++++ Testo proposto ++++
App Io è un progetto annunciato di recente dal Team per la Trasformazione Digitale che intende riunire in un’unica piattaforma i servizi della PA italiana, facilitando il dialogo con i cittadino.

Il nuovo progetto si basa sull’integrazione di altri sistemi già in funzione tra cui SPID, con cui si accederà ai servizi in maniera facile, unica e sicura; ANPR, l’Anagrafe Nazionale della Popolazione Residente che riunisce in un unico database digitale nazionale i dati anagrafici di tutti i cittadini italiani; PagoPA, il sistema di pagamenti elettronici verso la Pubblica Amministrazione progettato per garantire la massima trasparenza.
App IO e privacy
Il progetto IO è stato presentato durante l’ultima edizione di ForumPA da Diego Piacentini, commissario straordinario per l’attuazione dell’agenda digitale italiana. Secondo Piacentitni “l’app permetterà di ridurre drasticamente i tempi degli adempimenti del cittadino verso la Pubblica Amministrazione. Con un sistema di notifiche, pagamenti e scadenze, in pochi minuti si potranno svolgere operazioni che prima richiedevano molto più tempo”.
++++ Dati da analizzare ++++
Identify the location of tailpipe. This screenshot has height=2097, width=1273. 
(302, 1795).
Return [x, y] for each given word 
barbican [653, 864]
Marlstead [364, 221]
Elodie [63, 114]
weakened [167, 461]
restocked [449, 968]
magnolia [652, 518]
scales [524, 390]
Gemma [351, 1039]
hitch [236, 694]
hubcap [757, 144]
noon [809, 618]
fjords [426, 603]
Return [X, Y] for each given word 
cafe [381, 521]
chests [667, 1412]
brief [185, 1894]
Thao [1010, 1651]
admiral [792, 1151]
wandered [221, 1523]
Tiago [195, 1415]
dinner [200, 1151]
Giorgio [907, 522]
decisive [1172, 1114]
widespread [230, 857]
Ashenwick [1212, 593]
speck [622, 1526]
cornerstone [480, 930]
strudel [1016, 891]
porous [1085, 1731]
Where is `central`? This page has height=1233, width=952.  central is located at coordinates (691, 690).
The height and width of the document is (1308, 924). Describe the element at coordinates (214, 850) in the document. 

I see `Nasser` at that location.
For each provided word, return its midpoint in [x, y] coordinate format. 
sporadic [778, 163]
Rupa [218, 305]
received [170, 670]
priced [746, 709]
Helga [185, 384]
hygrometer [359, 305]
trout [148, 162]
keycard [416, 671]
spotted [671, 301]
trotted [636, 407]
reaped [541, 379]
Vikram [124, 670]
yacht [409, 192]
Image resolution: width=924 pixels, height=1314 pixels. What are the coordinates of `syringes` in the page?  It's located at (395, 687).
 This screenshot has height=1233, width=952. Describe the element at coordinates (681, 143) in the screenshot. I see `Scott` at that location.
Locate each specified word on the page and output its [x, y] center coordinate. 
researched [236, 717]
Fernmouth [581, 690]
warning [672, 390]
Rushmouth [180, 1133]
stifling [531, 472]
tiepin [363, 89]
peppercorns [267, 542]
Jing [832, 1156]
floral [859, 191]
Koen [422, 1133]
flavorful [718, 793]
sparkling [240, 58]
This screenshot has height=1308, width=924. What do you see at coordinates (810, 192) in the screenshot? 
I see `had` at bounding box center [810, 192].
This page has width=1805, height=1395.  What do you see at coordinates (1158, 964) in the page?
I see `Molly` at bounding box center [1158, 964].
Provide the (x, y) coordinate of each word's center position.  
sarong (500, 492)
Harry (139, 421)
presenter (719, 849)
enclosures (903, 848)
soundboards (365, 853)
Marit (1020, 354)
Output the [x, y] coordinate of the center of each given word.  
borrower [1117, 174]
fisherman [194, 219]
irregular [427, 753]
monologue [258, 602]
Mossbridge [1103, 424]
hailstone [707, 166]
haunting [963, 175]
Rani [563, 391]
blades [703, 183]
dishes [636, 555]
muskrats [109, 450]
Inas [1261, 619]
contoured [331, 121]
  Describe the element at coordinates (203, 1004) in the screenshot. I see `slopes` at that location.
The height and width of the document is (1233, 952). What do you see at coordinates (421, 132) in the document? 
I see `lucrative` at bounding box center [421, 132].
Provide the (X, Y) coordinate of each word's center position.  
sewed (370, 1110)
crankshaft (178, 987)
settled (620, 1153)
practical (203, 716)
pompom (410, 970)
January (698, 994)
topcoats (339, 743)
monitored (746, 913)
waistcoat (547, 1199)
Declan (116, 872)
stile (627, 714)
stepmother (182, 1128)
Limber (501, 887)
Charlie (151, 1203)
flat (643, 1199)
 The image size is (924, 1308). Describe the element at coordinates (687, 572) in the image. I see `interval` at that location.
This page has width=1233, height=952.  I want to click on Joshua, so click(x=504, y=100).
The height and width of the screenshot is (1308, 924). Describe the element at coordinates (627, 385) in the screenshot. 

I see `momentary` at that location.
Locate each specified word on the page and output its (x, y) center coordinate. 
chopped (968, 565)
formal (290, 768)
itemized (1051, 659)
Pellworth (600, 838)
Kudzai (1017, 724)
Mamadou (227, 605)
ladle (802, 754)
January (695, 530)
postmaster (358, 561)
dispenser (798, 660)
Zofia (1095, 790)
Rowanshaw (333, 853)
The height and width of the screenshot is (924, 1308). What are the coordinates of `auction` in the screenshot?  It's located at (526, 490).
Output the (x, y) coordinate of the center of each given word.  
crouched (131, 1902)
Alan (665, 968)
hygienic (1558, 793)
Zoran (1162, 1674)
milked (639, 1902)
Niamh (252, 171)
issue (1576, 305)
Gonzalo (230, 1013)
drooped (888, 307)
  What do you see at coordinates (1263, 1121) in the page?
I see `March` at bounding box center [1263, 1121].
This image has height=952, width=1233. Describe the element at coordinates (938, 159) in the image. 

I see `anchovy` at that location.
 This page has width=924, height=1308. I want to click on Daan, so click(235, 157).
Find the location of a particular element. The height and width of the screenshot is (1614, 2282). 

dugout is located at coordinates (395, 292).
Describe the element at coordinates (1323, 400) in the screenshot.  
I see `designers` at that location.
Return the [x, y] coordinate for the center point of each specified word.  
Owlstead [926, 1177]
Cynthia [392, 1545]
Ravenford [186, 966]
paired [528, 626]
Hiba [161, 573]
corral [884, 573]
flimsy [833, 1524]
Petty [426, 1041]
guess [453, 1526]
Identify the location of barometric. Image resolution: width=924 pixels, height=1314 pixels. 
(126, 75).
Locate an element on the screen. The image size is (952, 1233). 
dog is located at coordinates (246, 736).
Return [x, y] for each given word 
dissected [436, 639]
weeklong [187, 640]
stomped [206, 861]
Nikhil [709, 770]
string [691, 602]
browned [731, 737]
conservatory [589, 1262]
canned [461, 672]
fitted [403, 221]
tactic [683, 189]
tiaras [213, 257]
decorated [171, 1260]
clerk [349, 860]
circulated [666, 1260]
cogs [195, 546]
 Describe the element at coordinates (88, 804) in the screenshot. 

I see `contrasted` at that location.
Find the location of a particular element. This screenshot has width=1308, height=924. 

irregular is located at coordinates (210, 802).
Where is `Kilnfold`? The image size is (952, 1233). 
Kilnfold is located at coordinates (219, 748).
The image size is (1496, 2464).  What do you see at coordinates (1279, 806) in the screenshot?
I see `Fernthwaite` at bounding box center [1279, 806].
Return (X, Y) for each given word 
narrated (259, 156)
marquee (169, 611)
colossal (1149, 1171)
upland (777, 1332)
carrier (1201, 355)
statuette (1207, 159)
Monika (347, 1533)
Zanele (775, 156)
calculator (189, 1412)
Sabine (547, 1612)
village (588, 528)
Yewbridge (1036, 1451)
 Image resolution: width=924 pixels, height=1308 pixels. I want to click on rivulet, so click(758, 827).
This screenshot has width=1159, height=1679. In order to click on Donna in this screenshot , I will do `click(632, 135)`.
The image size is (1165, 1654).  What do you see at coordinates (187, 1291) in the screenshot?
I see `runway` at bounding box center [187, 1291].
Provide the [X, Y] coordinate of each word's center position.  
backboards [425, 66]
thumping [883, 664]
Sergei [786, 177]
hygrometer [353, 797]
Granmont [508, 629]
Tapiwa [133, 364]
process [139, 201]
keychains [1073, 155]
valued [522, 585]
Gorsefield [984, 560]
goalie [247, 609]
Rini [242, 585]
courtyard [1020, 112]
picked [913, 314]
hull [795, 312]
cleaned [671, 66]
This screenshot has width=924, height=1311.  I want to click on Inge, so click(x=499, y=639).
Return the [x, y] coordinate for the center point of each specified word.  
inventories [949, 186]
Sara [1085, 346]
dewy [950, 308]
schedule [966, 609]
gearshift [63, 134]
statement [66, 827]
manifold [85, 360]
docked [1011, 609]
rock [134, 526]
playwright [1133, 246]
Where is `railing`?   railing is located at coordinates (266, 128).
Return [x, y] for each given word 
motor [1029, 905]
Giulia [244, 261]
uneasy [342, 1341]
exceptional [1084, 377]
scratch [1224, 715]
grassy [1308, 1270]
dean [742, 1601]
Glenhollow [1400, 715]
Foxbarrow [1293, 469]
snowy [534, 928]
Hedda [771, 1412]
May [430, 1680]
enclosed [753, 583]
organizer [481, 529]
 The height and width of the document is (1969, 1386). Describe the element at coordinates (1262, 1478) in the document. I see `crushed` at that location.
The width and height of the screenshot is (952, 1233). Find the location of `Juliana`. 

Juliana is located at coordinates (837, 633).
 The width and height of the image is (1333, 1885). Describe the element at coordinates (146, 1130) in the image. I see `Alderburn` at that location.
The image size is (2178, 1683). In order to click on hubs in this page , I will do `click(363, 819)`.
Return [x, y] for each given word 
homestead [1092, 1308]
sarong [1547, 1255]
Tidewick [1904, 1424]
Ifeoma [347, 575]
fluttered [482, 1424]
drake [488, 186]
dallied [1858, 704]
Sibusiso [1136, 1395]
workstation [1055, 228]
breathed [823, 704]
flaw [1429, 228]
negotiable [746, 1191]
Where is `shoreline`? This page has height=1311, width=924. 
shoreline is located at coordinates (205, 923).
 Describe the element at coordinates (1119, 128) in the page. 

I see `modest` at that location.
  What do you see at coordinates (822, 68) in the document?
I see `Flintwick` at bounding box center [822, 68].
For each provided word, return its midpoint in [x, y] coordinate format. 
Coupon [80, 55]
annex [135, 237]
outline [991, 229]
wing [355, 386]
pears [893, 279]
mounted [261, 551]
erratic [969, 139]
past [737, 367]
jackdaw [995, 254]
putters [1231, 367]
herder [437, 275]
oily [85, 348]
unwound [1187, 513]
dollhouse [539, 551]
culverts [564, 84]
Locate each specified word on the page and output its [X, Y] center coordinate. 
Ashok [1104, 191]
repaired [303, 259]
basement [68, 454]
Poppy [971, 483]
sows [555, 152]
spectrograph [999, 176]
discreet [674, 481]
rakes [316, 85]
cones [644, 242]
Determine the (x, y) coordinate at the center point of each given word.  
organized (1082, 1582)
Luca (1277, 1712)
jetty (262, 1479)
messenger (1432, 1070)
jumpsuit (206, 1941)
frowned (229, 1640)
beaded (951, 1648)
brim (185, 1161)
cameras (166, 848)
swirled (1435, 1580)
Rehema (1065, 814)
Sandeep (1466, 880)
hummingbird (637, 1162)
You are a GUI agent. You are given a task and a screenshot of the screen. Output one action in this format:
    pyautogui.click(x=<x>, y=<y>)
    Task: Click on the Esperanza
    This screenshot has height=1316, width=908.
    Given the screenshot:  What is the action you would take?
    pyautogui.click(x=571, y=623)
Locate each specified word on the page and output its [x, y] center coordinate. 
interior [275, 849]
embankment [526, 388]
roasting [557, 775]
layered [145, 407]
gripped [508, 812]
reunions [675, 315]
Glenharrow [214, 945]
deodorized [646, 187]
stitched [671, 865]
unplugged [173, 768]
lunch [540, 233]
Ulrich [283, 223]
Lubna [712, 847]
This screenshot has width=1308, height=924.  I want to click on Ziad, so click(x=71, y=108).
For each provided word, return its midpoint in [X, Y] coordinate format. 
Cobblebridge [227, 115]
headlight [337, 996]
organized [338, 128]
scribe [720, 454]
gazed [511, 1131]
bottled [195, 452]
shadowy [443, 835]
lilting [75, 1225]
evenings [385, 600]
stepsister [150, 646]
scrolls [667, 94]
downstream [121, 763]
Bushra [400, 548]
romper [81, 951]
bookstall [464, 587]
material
++++
Cosa fare - Nel testo su App IO, durante quale evento è stato presentato il progetto IO? L'elenco qui sopra non serve.

Risposta - Durante l'ultima edizione di ForumPA.